Some commonly prescribed drugs may lower HDL-C levels including thiazide diuretics, fibrates, progestins, androgens, prednisolone, probucol and beta-adrenergic blockers. Estrogen replacement therapy and phenytoin have the opposite effect of raising HDL-C concentration. Moderate alcohol use also increases HDL-C levels. Men who consume one drink or less per day do not experience a significant increase in HDL-C, but women do.
Low HDL-C concentration is also associated with cigarette smoking, low levels of physical activity, being overweight and a high carbohydrate (>60% of calories) diet.

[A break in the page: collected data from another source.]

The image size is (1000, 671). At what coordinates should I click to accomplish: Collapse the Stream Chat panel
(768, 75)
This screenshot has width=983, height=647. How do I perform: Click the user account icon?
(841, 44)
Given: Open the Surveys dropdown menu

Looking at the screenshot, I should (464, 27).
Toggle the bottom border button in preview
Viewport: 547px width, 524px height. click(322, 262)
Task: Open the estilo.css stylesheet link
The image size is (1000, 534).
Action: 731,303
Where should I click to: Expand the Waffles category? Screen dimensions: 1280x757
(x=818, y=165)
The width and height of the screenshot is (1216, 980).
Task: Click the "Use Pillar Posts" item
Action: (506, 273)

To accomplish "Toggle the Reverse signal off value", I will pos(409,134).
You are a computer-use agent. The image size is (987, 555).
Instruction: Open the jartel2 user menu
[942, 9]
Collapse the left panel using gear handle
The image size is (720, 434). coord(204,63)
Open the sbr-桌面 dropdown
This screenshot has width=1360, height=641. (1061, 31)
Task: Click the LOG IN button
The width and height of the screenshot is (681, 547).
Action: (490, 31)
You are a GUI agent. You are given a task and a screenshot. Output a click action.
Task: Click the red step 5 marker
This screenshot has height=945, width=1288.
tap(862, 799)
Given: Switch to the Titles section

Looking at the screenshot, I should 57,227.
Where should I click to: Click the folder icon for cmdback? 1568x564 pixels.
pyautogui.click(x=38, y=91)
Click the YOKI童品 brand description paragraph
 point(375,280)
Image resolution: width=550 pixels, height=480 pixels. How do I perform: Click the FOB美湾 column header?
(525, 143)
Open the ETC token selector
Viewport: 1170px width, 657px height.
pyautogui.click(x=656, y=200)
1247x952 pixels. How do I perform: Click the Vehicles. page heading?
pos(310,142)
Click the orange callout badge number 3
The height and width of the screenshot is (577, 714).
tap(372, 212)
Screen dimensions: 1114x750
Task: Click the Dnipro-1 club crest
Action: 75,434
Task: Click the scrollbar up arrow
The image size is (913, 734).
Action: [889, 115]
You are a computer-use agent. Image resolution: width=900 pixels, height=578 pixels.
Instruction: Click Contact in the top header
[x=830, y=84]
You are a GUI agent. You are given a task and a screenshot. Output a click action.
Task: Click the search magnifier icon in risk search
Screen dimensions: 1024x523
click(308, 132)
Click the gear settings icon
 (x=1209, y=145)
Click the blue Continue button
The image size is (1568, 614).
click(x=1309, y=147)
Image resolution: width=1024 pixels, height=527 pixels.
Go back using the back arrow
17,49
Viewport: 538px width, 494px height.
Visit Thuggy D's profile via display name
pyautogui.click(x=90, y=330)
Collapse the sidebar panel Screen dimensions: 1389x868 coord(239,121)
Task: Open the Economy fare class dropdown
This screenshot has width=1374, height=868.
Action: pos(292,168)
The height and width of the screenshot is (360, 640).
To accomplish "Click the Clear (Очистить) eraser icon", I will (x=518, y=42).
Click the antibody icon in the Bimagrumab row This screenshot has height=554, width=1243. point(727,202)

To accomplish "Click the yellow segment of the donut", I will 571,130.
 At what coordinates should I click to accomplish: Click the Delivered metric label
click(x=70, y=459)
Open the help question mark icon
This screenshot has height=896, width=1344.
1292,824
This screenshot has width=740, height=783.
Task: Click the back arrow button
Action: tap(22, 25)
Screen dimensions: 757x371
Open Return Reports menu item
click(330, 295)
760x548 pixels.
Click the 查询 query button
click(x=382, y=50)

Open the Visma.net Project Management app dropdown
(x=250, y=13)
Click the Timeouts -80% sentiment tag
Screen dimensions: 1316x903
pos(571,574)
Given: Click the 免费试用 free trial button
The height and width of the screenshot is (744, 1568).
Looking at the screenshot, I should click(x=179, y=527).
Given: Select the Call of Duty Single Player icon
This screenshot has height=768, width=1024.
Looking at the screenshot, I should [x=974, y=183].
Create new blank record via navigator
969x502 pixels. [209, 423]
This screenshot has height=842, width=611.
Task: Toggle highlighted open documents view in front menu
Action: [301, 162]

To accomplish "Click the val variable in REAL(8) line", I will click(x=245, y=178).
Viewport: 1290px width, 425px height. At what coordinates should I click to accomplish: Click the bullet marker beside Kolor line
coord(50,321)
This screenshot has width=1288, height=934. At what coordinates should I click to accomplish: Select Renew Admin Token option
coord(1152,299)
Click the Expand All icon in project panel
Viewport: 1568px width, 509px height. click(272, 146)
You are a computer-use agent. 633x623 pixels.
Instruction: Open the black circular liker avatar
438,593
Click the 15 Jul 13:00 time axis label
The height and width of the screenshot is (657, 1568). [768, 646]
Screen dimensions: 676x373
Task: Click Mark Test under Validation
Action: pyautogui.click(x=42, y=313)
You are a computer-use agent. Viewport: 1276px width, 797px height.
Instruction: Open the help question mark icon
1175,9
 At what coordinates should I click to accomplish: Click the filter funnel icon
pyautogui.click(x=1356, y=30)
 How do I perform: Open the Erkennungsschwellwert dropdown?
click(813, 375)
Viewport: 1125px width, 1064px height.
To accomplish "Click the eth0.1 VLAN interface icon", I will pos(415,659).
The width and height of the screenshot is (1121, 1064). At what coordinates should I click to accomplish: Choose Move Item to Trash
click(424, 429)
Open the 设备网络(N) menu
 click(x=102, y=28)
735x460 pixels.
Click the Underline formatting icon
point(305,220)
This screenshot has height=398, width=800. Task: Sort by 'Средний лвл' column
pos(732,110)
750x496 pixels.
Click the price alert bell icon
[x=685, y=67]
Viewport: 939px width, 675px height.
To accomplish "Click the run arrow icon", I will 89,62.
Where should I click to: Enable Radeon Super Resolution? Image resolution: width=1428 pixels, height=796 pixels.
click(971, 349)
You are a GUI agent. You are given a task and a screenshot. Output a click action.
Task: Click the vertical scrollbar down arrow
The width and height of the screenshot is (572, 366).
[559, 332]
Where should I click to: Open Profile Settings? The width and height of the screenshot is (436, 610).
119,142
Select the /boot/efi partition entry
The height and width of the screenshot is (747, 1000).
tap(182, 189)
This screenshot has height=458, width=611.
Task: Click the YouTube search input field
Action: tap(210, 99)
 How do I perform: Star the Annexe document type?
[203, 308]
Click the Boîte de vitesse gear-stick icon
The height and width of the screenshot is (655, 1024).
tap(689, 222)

Cigarette smoking has a dose dependent negative effect, but generally causes a 5 to 9 mg/dL decrease in HDL-C. Exercise in sedentary men increases HDL-C, but there is a threshold effect. Moderate exercise is needed to significantly increase HDL-C; joggers running 35 miles per week for 10 months experience a 10% increase in HDL-C. Some of this beneficial effect may actually be due to weight loss. Weight loss in obese adults raises HDL-C approximately 0.8 mg/dL for every unit decrease in body mass index.
Approximately 0.25% of the population has extremely elevated HDL-C levels >100 mg/dL. A few mutations produce very high HDL levels, but in everyday practice high HDL-C occurs more frequently than can be accounted for by these rare mutations. Exercise and dieting seldom increase HDL-C above 100 mg/dL. A few common factors have been found including female gender, estrogen therapy, excessive alcohol intake, H2 blocker medications, and primary biliary cirrhosis. Many of these patients have a positive history for CAD. A very high HDL cholesterol level is not always synonymous with the absence of CAD and increased life expectancy.
See Lipid Panel for diagnostic and treatment algorithms.
Reference range is > 40 mg/dL.
Specimen requirement is one SST tube of blood drawn after an overnight fast.